Reports of Xylitol Toxicosis are fairly new, simply because Xylitol hadn’t been used much in American products until about 2004. That’s when Trident starting adding it to some of its gum, followed in 2006 by Wrigley’s Orbit line. But more recently, it has started showing up in other products, like Flintstones vitamins, Jell-O and Tom’s of Maine toothpaste. It has also been observed that Rescue Remedy pastilles (candies) now contain Xylitol. This recently caused a stir in the dog community because some dog owners give their dogs Rescue Remedy products, but the Pet liquid does NOT have Xylitol – just the human candies.

We can expect to see more and more Xylitol in products, and not just for its sweetening properties. Apparently, it has been shown to provide oral health benefits because it starves the plaque-inducing bacteria and kills them. Because of this, it is starting to show up in toothpaste and other dental products. In fact, there is a company called Epic Dental that sells all sorts of Xylitol products, including a gum containing more than six times the amount of Xylitol as in Trident Original. They tout this as a good thing – I see it as lethal.

Why is it so dangerous to dogs?

veterinary_dog_bIn humans (and apparently in cats), Xylitol is absorbed slowly and thus is not toxic. In dogs, on the other hand (and perhaps rabbits and ferrets as well), it is absorbed extremely quickly. The immediate result is that it fools the pancreas into releasing a huge spike of insulin, which is quickly followed by a precipitous drop in blood sugar (acute hypoglycemia) since there isn’t really any surplus sugar for the insulin to work on. That’s what we saw in Billy and were concerned about in Jasmine. The next problem, which isn’t quite as well understood, is severe (and often fatal) liver toxicity and failure. There isn’t yet clear evidence of causation, and Dr. Olson suggested that these cases may be due to late discovery and a progression of the severe hypoglycemia rather than a direct connection to the Xylitol. Either way, it isn’t good.

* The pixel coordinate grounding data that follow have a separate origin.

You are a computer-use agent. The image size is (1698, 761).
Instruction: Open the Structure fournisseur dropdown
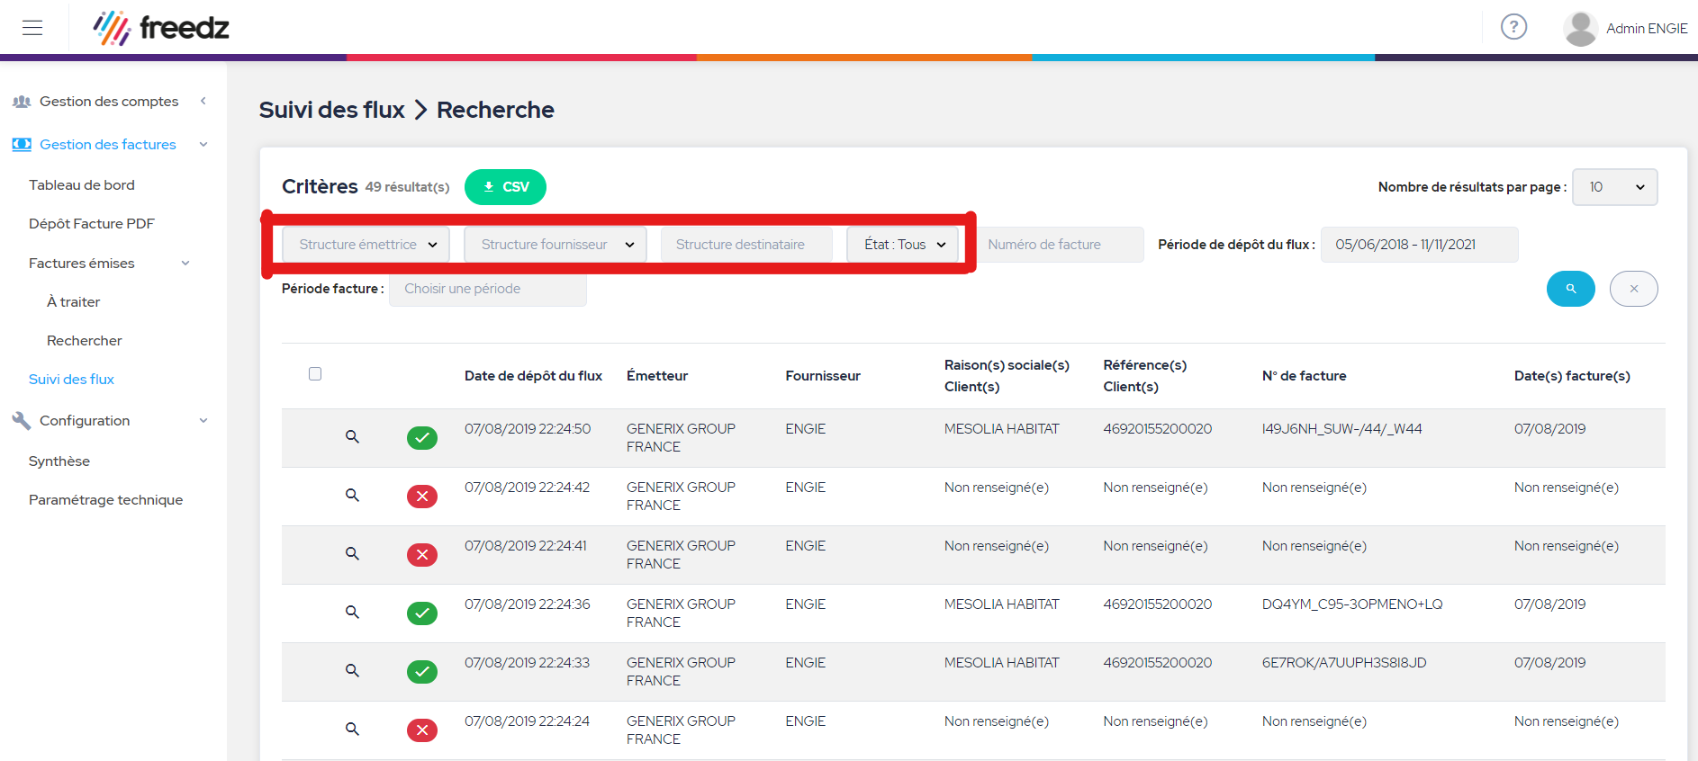click(x=555, y=245)
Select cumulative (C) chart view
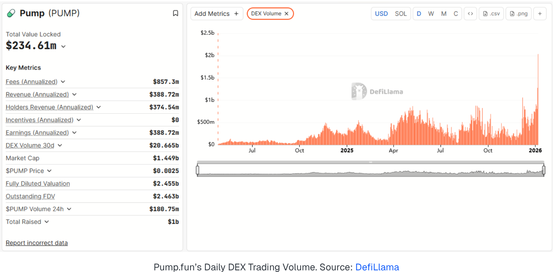The image size is (555, 272). (x=455, y=14)
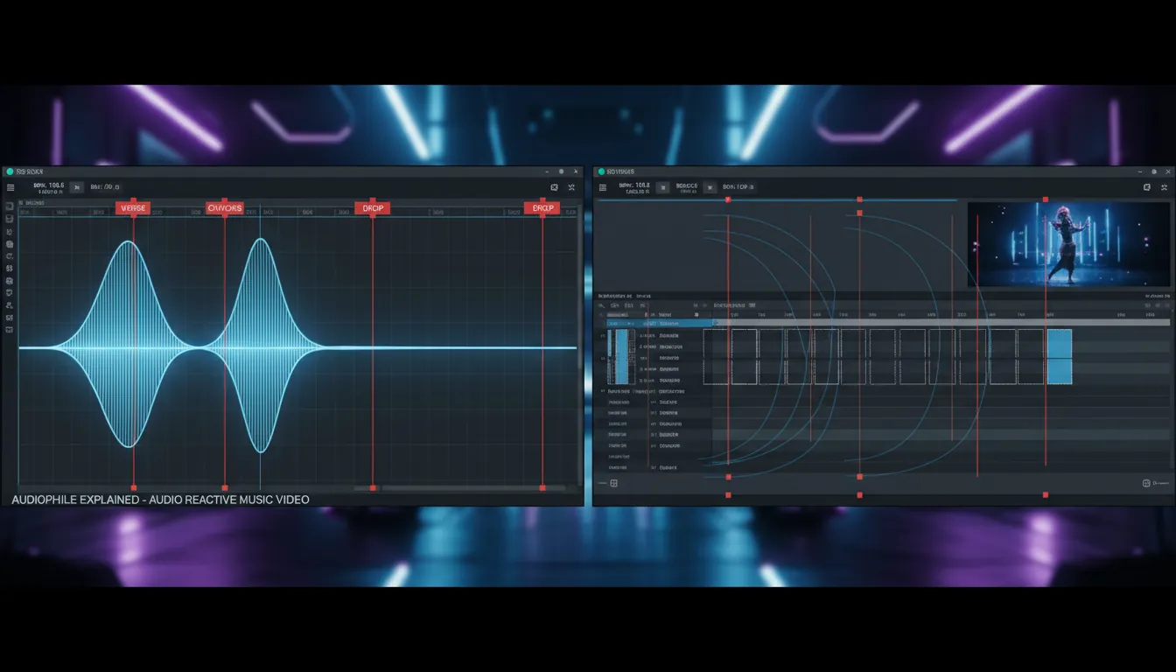Viewport: 1176px width, 672px height.
Task: Click the topmost tool icon in left sidebar
Action: (x=11, y=206)
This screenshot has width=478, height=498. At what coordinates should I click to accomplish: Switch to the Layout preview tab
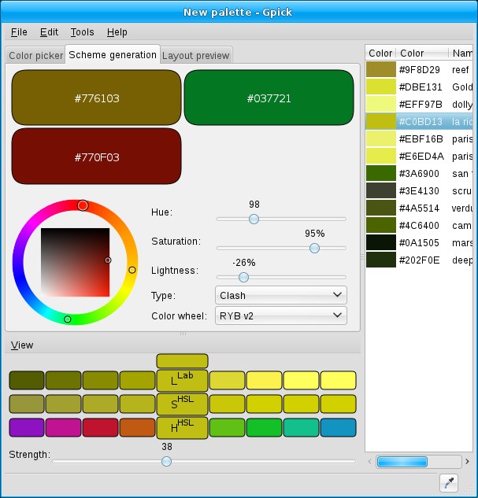click(x=195, y=56)
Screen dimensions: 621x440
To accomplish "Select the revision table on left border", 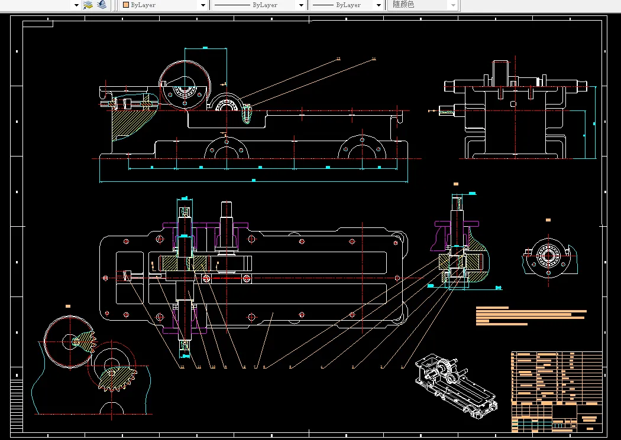I will [16, 405].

What makes Xylitol worth every bit of fear is that it takes only a small amount to cause significant harm, even in big dogs, and the harm can quickly be irreversible or fatal. To quote the VP Client Information Sheet on Xylitol Toxicosis (referenced below): “The prognosis is good for uncomplicated hypoglycemia when treatment can be instituted promptly. Liver failure and bleeding disorders generally carry a poor prognosis. Dogs that develop stupor or coma have a grave prognosis.”

How much Xylitol is in what?

It turns out that this is amazingly difficult to figure out. And because the effect on the dog is directly tied to the amount consumed relative to body weight, it is extremely important to know. Why is it so hard? Because the sugarless products that include Xylitol usually also include other sugar alcohols, with names like Sorbitol, Mannitol, Glycerol, Maltitol, and Other-things-ending-in-ol. Of these, the only one that is toxic to dogs is Xylitol. But in the Nutrition Facts on the label, they are all lumped together as “Sugar Alcohol” so that all you know is the total, not how much is actually contributed by Xylitol.

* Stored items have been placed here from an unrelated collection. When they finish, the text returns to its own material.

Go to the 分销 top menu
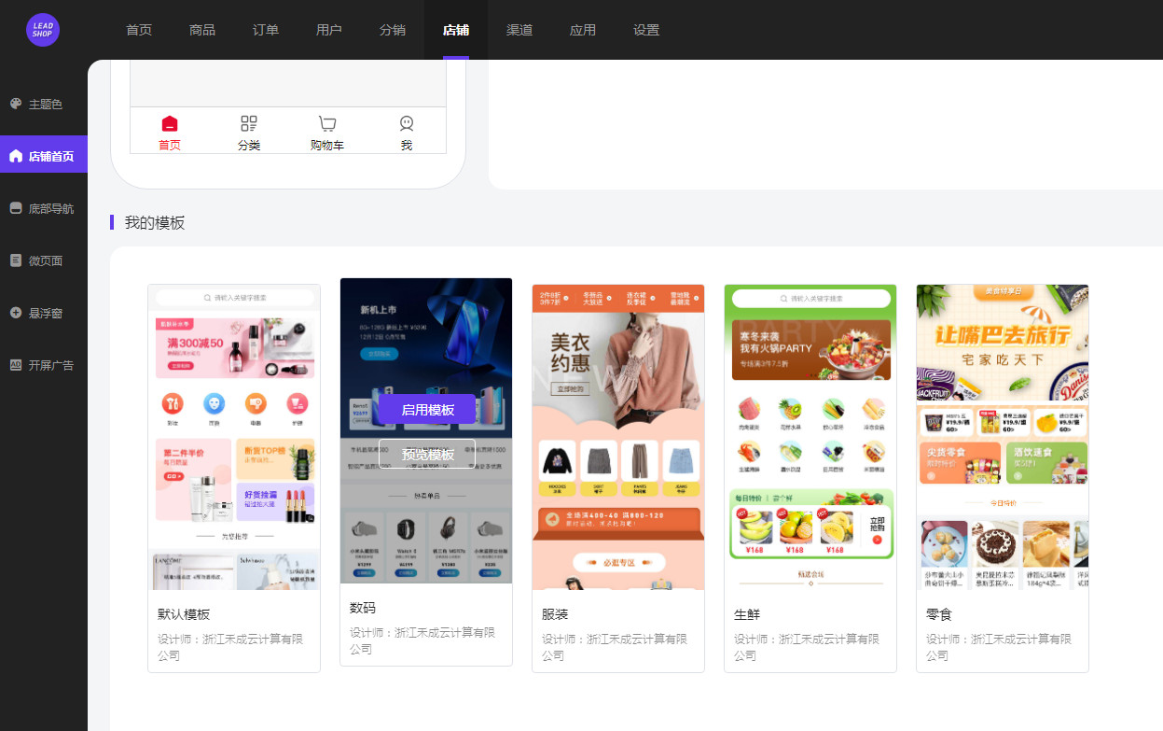Screen dimensions: 1163x731 click(x=393, y=30)
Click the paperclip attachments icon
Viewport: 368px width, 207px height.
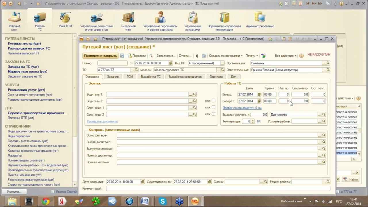(197, 56)
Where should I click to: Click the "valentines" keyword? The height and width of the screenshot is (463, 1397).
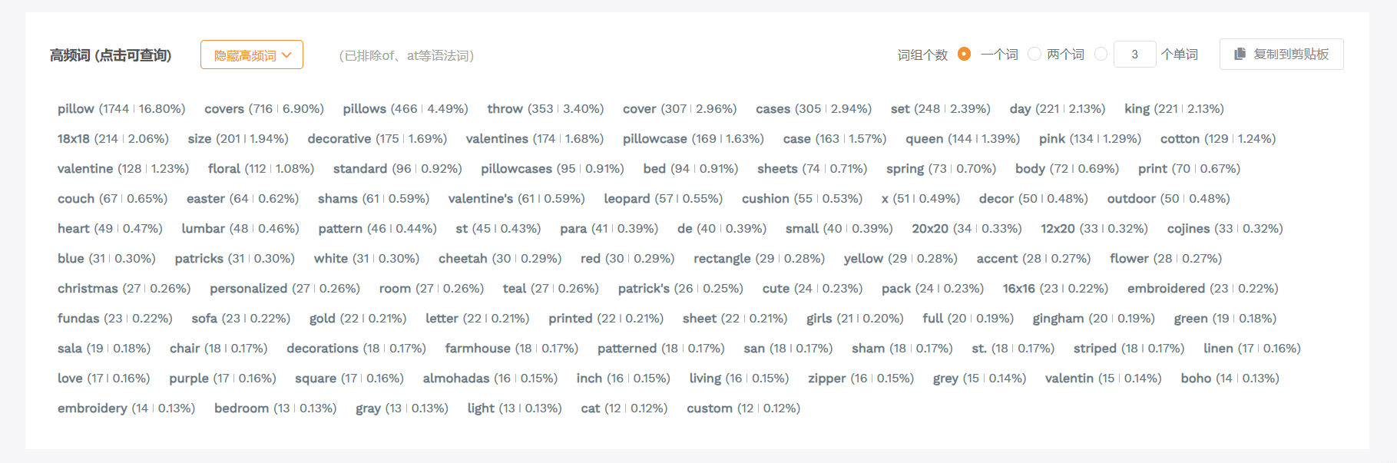pyautogui.click(x=497, y=139)
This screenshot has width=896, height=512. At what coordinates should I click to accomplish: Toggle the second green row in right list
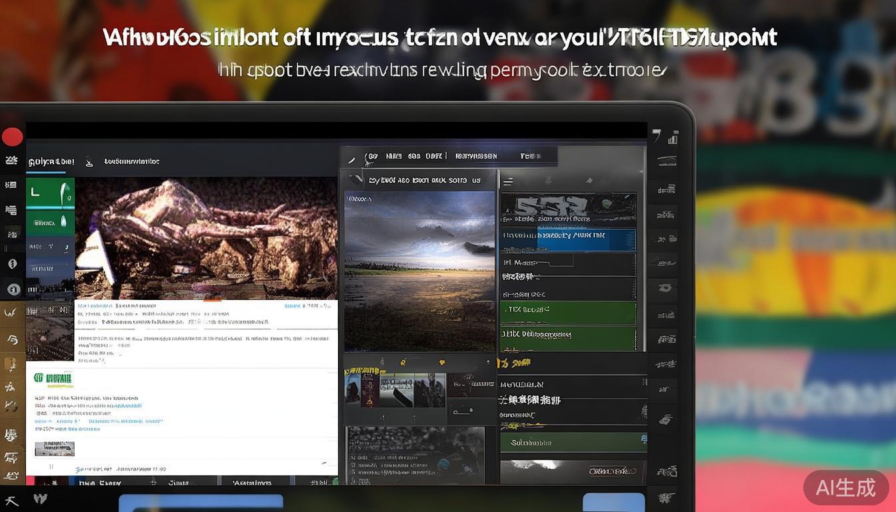click(567, 335)
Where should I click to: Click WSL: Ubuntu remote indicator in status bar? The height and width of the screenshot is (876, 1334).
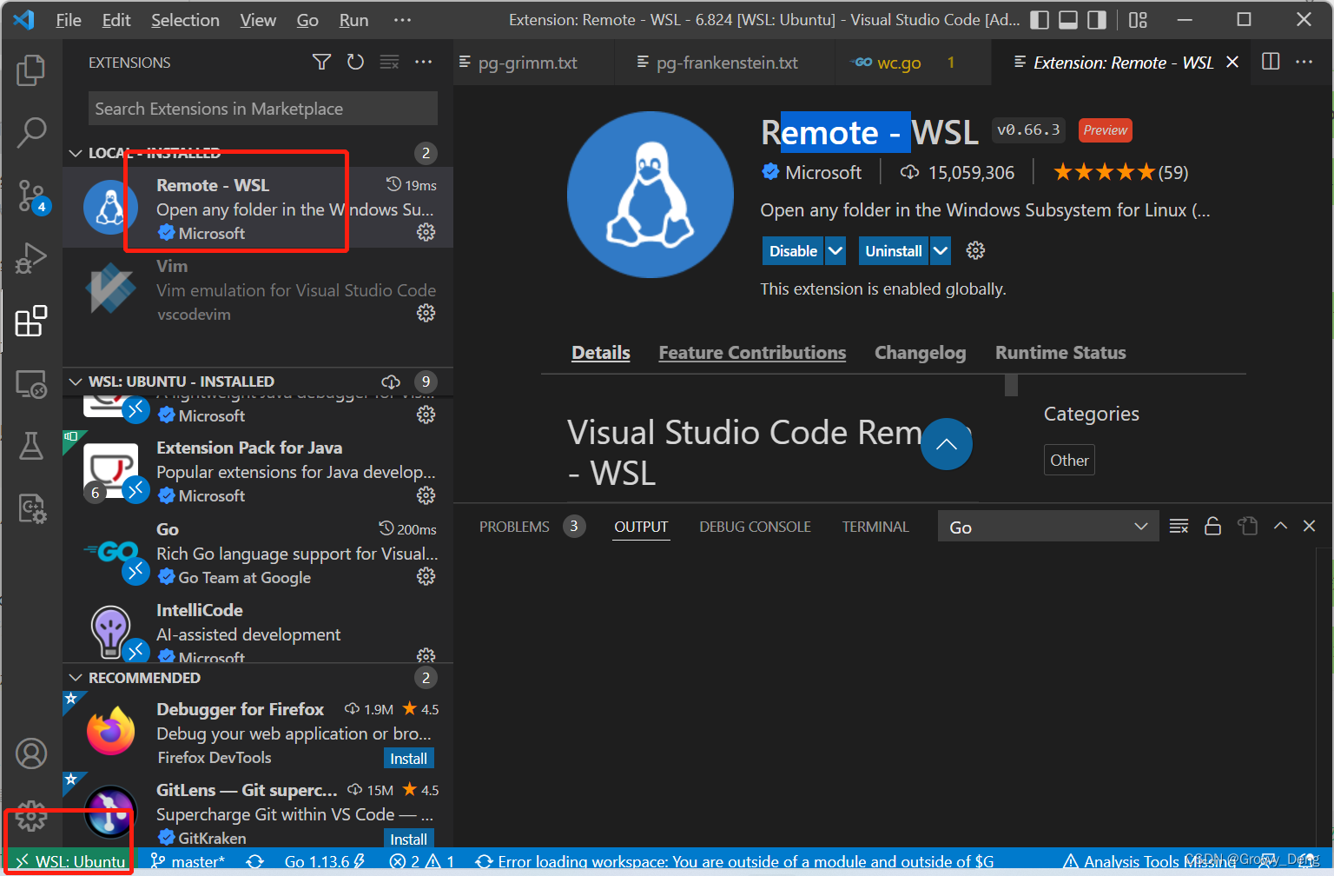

Because of this ambiguity, unless you can find another source for the specific product in question (as I was able to do), the only choice is to assume the worst case – that the entire Sugar Alcohol content is due to Xylitol. Most gums that contain Xylitol have a total Sugar Alcohol content of about 1g per stick. We were lucky because I was able to find a reference for the exact Xylitol content of Trident Original, which was much less – 0.17g per stick.

How much Xylitol does it take?

Because the problem is relatively new, there isn’t enough data to clearly establish the levels associated with toxicity. However, the best sources we found suggest that hypoglycemia occurs at 100mg/kg, and that liver problems may present at 500mg/kg. We were able to calculate that Billy had ingested about 150mg/kg, which is consistent with his presentation and progression.

Here is the calculation we used:

  • Amount of Xylitol per stick of Trident Original gum: 0.17g (170 mg)
  • Number of sticks per pack: 18 (yes, it was unopened and he likely ate the whole thing)
  • Billy’s weight: 20 kg (44 lbs)

Result: 170 mg/stick X 18 sticks / 20 kg = 153 mg/kg

I found the Trident content on the Epic Dental site, in a table bragging about high-Xylitol levels in their gum (mentioned above) compared to other brands. Most of the other products listed are not mainstream, so I assume they are other oral health products, but they happened to mention Trident. I have found no references that give this level of detail on other products. But I did manage to extrapolate from Wrigley’s oral health site that in Orbit gum, the Xylitol component of the total sugar alcohol varies from 15% to 32%, which assuming 1g per stick, means 0.15g to 0.32g per stick. Good luck finding anything else – if you do, let me know and I’ll update this page.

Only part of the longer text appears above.